Stored records:
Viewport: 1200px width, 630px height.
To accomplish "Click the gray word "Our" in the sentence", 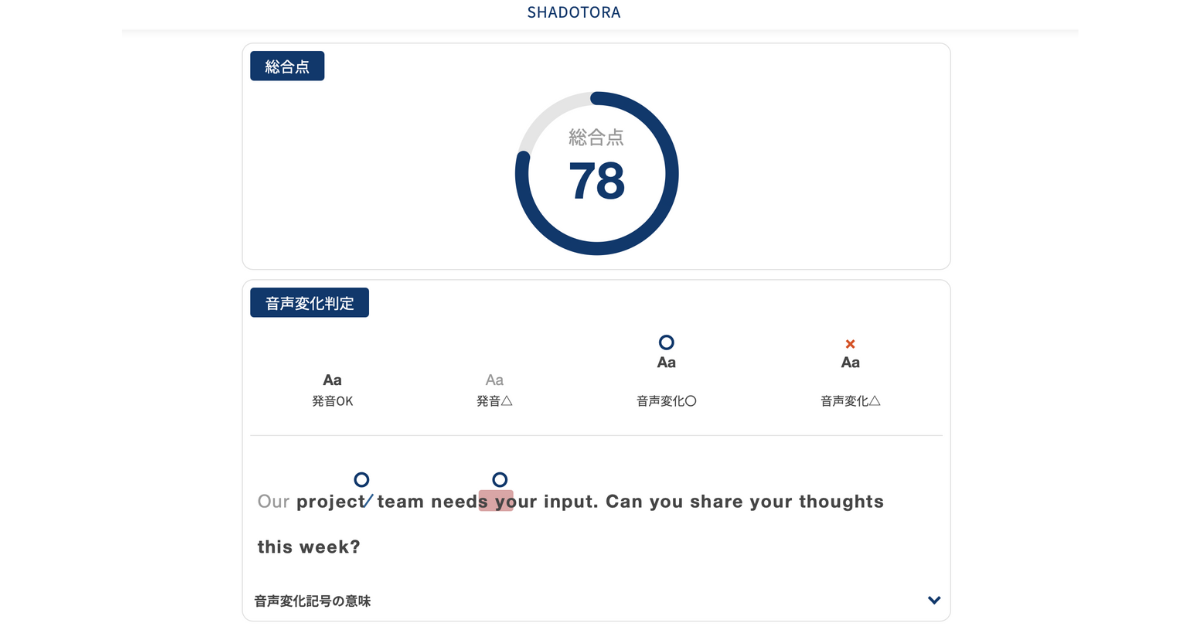I will [273, 502].
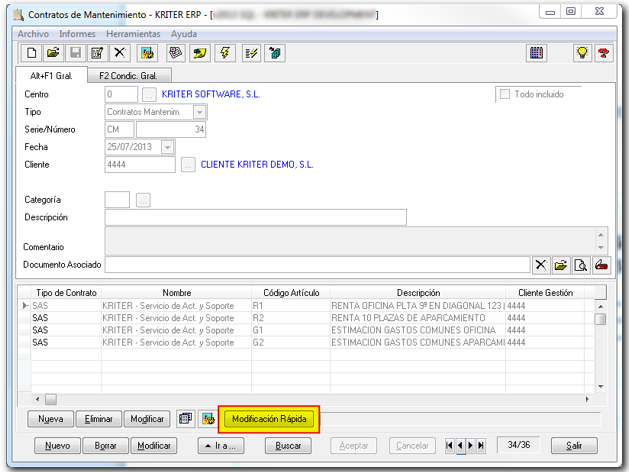This screenshot has height=472, width=629.
Task: Click the Descripción input field
Action: point(255,217)
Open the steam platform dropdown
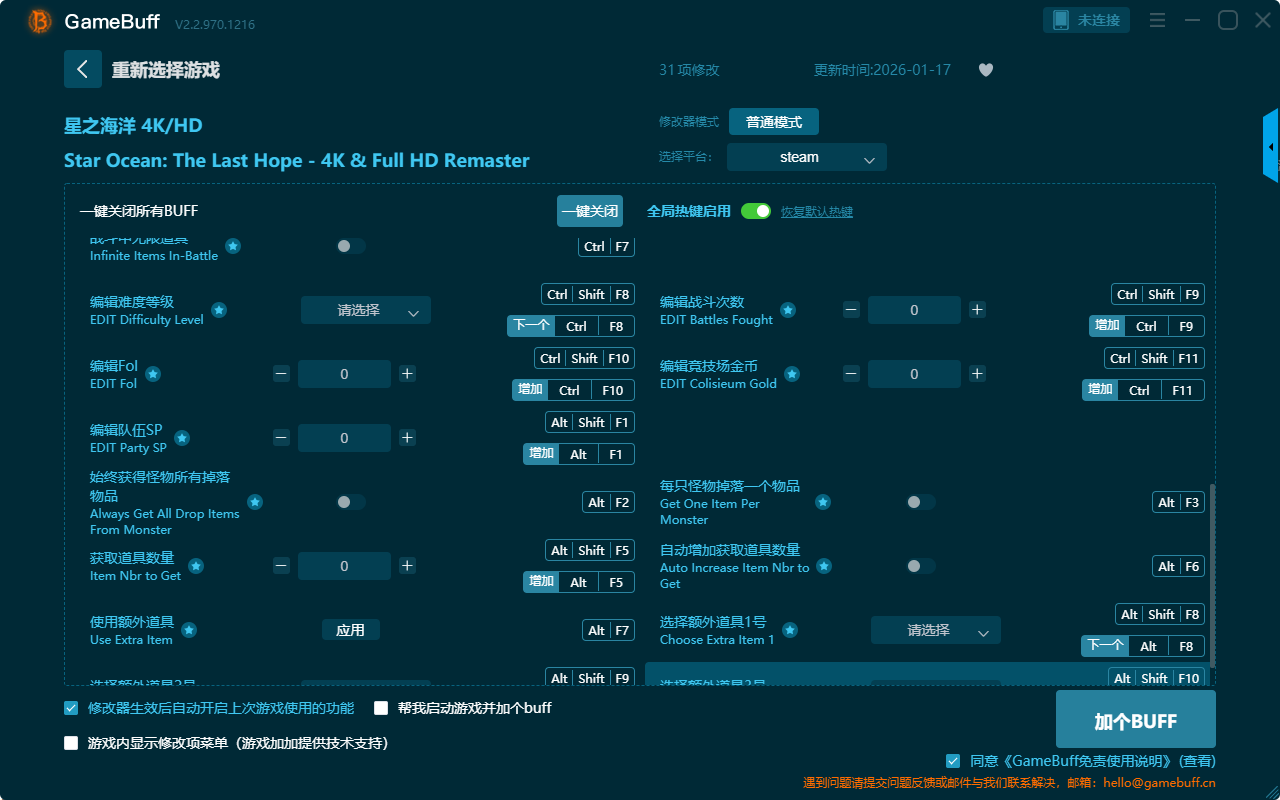 806,157
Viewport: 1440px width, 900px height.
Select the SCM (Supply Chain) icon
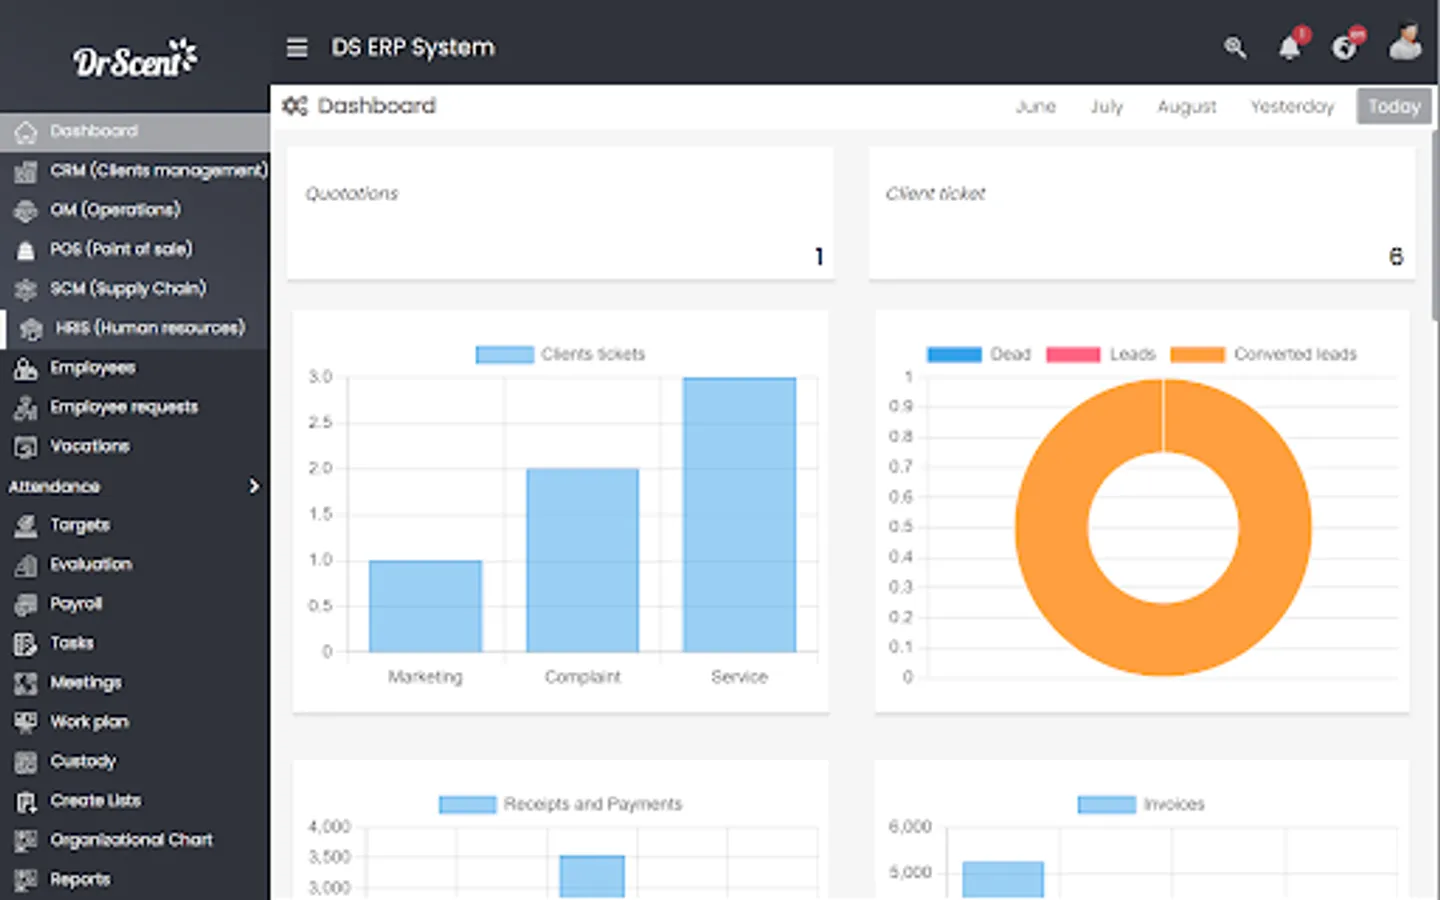point(26,289)
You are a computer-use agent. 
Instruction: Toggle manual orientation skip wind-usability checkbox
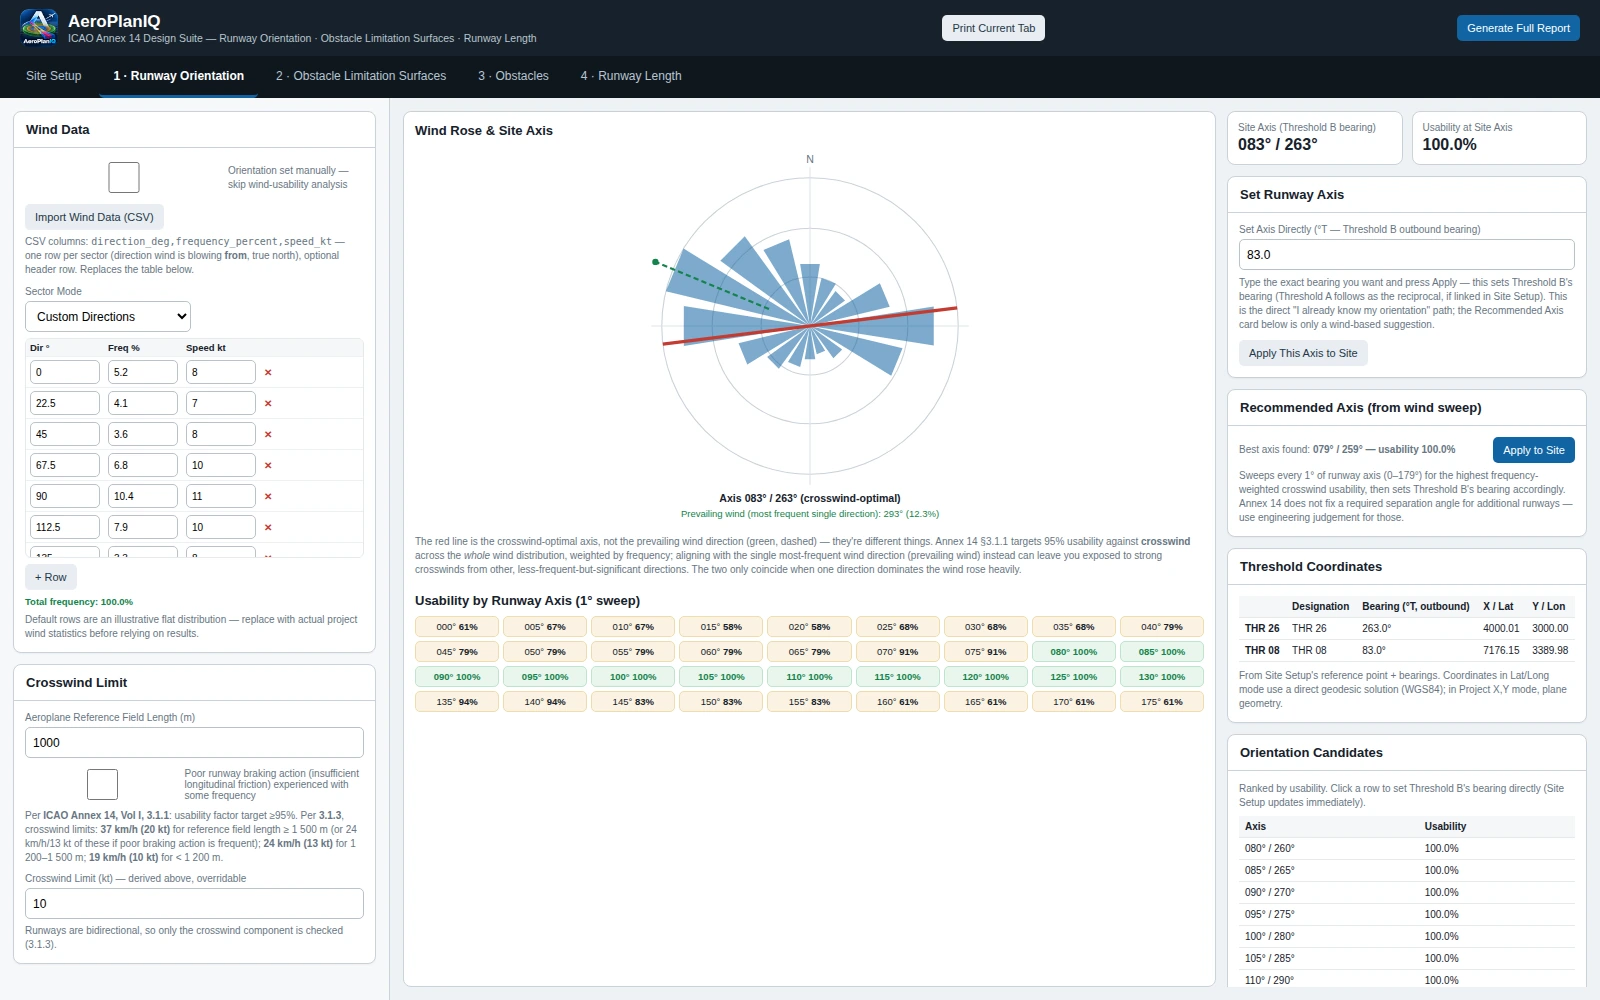pyautogui.click(x=124, y=177)
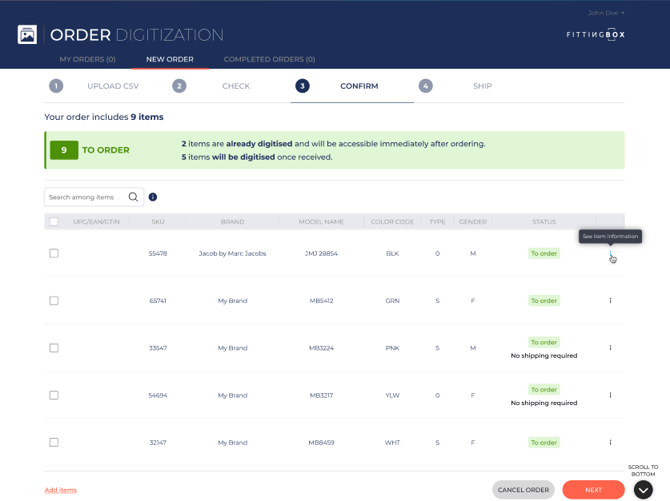Click the search magnifier icon
Screen dimensions: 670x501
click(x=133, y=197)
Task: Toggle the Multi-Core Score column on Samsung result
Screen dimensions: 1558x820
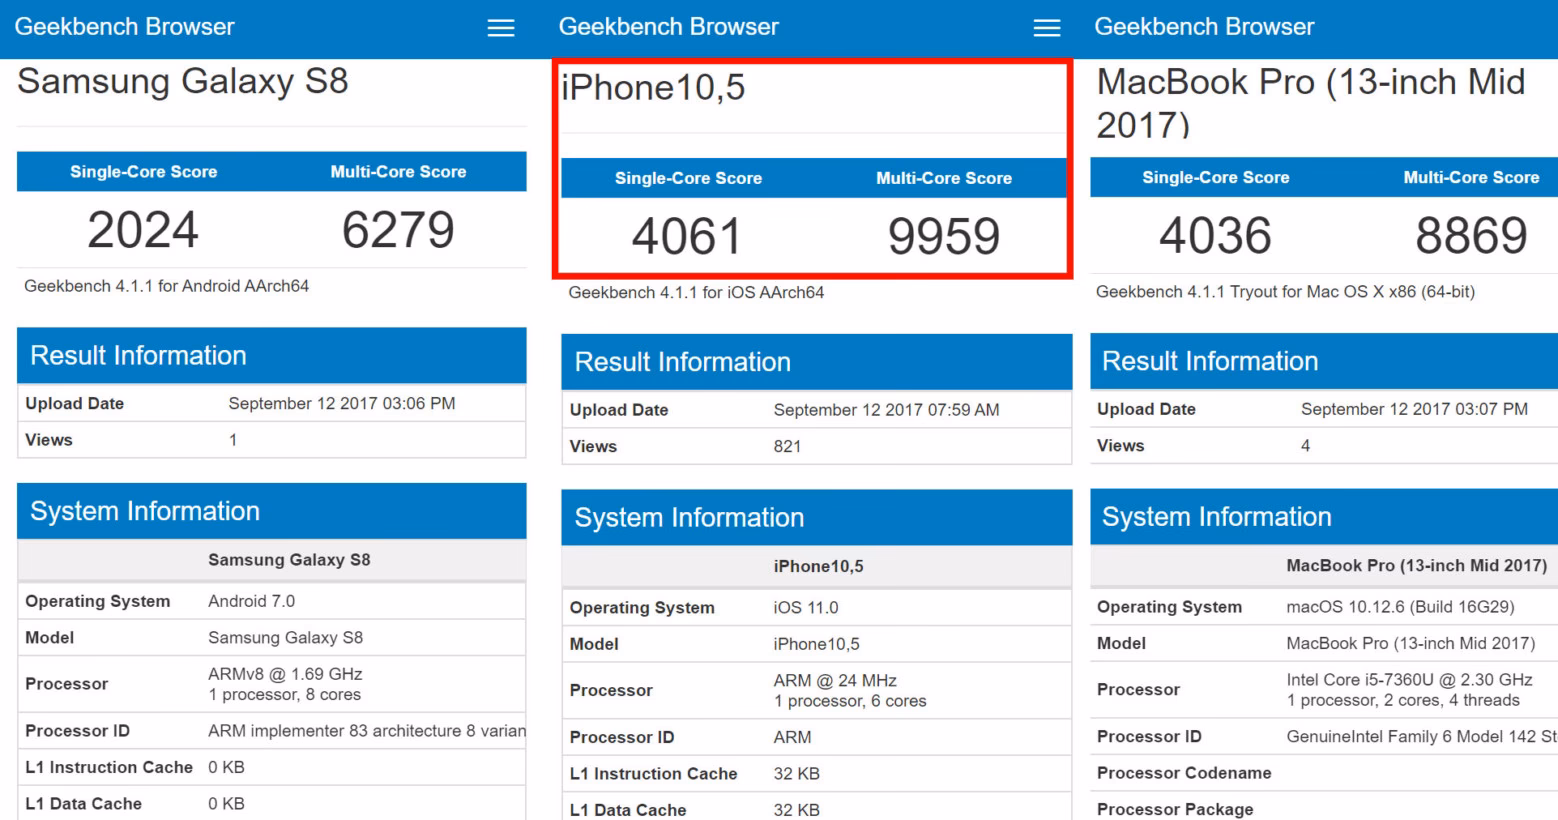Action: click(398, 171)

EXERCISE OBJECTIVE
Extract from the data every line where "Viewport" shows up.

SOLVED EXERCISE
Viewport: 1200px width, 630px height.
Viewport: 1440px width, 900px height.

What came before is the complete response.